MCP server that fetches web-page content through a Playwright headless browser, offering Readability extraction, Markdown/HTML output and HTTP/SSE transports.
https://github.com/jae-jae/fetcher-mcpMost web scrapers break when they hit modern web applications. You know the drill – empty responses from React apps, missing content from lazy-loaded sections, and authentication walls that block your automation.
Fetcher MCP solves this with a Playwright-powered browser that actually executes JavaScript, handles authentication flows, and extracts clean content automatically.
Real Browser Execution: Unlike curl or basic scrapers, Fetcher MCP runs a full Chromium instance.
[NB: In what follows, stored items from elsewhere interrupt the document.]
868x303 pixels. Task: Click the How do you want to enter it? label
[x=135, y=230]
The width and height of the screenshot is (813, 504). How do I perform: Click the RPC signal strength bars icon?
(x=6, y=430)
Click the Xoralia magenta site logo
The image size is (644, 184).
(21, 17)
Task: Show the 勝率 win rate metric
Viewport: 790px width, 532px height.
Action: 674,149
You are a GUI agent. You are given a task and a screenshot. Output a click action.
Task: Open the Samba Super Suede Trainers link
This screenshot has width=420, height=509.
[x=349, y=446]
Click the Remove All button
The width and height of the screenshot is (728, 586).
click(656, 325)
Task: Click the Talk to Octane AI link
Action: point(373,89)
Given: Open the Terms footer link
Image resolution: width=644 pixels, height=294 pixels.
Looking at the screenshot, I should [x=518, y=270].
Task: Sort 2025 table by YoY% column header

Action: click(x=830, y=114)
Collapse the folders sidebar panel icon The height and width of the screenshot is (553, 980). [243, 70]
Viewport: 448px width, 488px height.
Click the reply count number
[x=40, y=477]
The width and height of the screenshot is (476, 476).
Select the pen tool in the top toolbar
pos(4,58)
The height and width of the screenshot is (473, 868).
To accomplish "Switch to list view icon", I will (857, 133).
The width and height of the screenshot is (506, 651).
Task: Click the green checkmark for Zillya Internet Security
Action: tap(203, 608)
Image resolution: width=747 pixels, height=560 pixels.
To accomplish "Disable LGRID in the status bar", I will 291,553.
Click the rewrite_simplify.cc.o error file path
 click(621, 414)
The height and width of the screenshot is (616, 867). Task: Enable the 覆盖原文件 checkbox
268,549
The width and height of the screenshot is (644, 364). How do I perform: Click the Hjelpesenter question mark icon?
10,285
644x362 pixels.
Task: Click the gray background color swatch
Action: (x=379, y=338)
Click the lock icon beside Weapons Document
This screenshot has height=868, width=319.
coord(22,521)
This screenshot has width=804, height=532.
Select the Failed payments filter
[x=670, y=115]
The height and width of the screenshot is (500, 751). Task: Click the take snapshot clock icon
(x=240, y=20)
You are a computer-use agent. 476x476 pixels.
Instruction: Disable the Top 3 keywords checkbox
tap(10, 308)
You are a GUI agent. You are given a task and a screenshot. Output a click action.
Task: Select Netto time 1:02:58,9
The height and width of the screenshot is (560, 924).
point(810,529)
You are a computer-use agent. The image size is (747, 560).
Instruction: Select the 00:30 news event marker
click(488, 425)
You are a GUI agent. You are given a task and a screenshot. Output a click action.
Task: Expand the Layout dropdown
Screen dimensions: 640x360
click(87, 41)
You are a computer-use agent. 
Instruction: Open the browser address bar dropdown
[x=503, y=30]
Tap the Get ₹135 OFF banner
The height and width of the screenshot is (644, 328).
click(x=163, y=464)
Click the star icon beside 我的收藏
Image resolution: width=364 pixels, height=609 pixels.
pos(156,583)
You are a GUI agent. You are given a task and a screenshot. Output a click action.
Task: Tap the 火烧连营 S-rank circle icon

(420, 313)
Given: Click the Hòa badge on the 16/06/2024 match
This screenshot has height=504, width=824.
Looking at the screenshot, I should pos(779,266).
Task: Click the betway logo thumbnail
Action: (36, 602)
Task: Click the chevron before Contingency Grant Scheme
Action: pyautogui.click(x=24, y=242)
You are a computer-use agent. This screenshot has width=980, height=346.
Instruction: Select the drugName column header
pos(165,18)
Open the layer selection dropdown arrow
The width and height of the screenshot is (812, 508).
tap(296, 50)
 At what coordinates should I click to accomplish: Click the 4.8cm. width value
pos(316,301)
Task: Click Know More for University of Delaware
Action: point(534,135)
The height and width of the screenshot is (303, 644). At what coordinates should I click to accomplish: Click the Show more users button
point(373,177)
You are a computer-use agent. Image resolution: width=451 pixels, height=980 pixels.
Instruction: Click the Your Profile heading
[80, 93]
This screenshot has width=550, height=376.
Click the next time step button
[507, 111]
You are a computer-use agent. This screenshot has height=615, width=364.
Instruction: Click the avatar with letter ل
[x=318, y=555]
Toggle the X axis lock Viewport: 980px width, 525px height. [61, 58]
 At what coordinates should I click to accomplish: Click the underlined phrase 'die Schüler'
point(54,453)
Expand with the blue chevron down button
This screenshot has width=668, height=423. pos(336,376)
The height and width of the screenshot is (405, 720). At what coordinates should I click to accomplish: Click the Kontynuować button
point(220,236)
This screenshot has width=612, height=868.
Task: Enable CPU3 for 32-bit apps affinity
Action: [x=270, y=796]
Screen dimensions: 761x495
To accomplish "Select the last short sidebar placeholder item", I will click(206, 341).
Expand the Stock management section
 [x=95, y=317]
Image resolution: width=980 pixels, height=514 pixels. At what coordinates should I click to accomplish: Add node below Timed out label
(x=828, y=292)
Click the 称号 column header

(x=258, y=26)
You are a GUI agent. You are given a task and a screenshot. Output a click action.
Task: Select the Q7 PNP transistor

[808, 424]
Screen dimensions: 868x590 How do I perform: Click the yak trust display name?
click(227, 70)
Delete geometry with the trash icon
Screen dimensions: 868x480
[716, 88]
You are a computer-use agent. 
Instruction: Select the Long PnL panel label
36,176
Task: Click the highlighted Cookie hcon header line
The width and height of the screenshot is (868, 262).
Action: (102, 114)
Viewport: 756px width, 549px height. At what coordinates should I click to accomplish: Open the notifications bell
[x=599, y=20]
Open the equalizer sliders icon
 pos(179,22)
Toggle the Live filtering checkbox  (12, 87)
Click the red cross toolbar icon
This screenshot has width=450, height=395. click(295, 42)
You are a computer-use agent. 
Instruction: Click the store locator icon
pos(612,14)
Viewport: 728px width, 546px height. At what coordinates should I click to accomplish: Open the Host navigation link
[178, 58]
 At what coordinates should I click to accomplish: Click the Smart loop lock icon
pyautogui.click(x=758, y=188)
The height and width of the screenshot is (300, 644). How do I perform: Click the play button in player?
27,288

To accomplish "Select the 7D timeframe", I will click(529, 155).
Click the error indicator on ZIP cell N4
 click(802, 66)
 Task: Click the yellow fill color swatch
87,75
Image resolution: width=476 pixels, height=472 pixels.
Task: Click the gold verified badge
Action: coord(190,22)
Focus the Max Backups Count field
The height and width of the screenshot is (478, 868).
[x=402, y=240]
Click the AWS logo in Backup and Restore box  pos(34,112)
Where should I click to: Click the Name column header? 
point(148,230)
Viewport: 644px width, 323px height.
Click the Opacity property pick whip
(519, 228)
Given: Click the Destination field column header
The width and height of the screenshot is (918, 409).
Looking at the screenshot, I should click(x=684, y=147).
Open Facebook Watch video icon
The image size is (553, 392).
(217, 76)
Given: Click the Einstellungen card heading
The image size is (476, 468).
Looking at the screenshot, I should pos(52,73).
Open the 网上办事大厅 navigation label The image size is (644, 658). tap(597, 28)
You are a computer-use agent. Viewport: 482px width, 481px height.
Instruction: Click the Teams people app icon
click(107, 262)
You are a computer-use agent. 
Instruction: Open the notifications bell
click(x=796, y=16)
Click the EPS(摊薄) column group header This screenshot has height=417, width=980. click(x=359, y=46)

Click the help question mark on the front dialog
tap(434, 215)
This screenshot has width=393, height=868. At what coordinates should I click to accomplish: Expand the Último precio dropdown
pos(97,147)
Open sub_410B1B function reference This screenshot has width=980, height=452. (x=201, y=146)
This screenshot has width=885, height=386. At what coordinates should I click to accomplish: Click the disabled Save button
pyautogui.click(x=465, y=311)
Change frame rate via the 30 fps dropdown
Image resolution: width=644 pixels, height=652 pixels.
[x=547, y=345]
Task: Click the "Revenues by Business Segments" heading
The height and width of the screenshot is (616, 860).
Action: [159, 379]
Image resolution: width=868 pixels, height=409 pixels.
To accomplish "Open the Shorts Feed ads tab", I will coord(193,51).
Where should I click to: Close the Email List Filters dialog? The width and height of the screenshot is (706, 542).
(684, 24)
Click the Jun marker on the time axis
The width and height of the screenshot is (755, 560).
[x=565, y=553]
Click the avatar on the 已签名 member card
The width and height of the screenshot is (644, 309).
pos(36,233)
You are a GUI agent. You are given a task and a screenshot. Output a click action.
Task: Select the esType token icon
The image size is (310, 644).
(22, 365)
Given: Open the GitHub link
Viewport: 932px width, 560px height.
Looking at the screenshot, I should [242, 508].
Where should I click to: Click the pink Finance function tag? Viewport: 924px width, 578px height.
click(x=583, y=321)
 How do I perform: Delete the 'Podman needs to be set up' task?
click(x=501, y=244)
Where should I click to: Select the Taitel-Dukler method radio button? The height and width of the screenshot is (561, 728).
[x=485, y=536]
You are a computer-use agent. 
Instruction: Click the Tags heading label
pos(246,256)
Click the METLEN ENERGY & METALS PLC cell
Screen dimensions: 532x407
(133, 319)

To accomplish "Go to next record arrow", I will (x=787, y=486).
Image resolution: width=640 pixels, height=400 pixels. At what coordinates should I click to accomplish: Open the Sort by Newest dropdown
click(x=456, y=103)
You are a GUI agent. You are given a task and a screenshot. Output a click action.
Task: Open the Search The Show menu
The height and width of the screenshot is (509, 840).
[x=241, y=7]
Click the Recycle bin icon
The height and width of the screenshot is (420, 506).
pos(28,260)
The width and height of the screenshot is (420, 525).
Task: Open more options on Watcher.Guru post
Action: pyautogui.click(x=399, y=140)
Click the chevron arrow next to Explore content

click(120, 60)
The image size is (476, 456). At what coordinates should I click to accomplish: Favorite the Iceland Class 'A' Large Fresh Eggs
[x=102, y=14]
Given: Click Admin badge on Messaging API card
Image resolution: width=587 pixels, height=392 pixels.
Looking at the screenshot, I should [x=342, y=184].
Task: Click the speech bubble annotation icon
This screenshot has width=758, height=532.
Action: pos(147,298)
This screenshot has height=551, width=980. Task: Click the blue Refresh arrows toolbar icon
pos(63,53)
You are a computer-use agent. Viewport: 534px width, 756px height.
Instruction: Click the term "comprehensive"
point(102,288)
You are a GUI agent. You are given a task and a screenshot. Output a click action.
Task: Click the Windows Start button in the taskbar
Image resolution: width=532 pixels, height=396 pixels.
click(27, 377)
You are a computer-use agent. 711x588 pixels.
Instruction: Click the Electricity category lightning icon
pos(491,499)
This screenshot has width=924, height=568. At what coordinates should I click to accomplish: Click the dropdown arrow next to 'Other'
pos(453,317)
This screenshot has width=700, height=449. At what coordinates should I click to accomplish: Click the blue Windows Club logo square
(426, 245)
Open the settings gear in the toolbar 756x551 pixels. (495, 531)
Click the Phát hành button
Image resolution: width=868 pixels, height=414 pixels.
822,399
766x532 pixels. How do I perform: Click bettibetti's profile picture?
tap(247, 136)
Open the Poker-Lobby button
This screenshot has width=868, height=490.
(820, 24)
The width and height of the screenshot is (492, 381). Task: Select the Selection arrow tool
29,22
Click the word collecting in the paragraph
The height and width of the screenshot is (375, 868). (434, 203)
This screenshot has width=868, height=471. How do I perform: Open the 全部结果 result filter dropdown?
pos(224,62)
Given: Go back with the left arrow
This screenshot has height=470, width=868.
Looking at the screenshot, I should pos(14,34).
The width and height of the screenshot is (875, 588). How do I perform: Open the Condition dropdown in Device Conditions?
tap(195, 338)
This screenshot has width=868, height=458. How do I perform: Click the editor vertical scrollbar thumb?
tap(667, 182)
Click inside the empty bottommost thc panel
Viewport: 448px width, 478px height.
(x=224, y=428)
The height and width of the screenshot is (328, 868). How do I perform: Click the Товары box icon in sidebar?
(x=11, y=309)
JavaScript renders, dynamic content loads, and you get the actual page users see.
Smart Content Extraction: Built-in Readability algorithm strips away navigation, ads, and page clutter – you get just the article content in clean Markdown or HTML.
Parallel Processing: The fetch_urls tool handles multiple URLs concurrently. Instead of sequential requests that take forever, batch operations finish in seconds.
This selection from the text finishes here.